Endocrinotherapy is also an effective treatment for LABC, particularly for patients with the lumina A subtype. However, if the tumor burden is heavy (diameter >10 cm), good control may not be achieved in a short time period. If the tumor is not responsive to endocrinotherapy and metastasizes to other organs, the outcome is generally poor. The principle of the treatment of LABC is to rapidly control and decrease the tumor size, reduce the tumor burden, gain opportunity for surgical resection, decrease drug resistance and increase therapeutic efficacy. For large lumina A LABC, IAIT may be used to rapidly downstage and decrease tumor burden. In the present study, case 1 is a good example of such large lumina A patient, as this patient needs to rapidly reduce the tumor size. The patient was 83 years old with severe anemia and heart failure. Chemotherapy and surgical resection was not suitable due to the size of the tumor and the poor physical condition of the patient. As a result of IAIT, the tumor size was rapidly decreased, thereby enabling surgical resection. The PFS of this patient is currently 88 months and the patient is now 90 years old. For older patients with large tumors who are not suitable for neoadjuvant chemotherapy, local IAIT with or without embolization is a safe and effective method without any clear side effects.
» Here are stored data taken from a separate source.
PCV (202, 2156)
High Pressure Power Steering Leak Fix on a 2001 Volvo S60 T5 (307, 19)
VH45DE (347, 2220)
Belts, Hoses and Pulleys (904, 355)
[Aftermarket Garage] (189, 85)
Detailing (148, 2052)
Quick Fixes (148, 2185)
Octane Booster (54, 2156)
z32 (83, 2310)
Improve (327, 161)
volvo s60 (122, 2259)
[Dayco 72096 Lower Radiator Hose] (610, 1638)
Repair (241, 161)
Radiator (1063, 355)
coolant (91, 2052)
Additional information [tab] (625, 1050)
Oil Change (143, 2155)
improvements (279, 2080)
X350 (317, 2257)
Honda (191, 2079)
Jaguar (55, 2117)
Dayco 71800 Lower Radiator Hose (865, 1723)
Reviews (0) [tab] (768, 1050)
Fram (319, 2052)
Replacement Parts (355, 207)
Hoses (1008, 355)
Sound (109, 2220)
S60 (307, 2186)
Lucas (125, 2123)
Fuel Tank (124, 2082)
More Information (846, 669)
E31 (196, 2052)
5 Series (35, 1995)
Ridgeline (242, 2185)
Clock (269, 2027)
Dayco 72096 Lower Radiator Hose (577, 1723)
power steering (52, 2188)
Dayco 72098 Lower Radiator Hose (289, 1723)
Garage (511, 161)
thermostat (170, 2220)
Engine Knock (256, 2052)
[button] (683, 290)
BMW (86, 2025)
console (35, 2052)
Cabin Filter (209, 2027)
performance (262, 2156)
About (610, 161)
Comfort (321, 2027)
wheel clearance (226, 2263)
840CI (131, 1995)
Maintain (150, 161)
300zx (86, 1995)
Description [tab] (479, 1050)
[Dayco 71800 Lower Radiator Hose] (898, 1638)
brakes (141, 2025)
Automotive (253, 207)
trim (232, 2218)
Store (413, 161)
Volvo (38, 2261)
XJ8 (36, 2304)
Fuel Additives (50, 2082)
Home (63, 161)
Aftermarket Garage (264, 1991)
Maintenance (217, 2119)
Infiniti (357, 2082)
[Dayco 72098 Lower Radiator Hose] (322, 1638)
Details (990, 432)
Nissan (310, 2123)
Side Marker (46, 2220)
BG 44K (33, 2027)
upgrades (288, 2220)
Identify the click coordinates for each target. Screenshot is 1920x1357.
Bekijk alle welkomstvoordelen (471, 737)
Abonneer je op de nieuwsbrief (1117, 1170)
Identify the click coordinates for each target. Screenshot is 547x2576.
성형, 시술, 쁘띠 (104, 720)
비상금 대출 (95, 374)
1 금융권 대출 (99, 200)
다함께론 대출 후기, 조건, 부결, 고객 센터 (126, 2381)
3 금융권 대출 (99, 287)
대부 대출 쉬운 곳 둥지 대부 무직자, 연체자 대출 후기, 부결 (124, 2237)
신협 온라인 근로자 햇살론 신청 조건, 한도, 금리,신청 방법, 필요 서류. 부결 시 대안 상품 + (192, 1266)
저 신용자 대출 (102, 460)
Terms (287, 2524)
Timing is extremely important in the management of LABC. Due to the fact that a number of patients experience bleeding, anemia and hypoproteinemia, there may not be much opportunity to attempt alternative neoadjuvant chemotherapy regimens. Particularly with regard to precision medicine, the manner in which to precisely identify target patients and make good treatment choices has become a challenge. Improved understanding of tumor subtypes and genetic tests may inform clinicians that certain patients may not respond to neoadjuvant chemotherapy, thereby indicating the use of IAIT to control the disease.
The present study has a number of limitations. To begin with, there were not enough cases for statistical analysis to be possible. Additionally, the present study was retrospective and therefore was not strictly a case-control study. Furthermore, the drugs used for IAIT were not uniform due to differences in tumor subtypes. However, all the tumors were large and the clinical effects were clear, thereby permitting the conclusion that IAIT is a safe and effective approach for the treatment of LABC.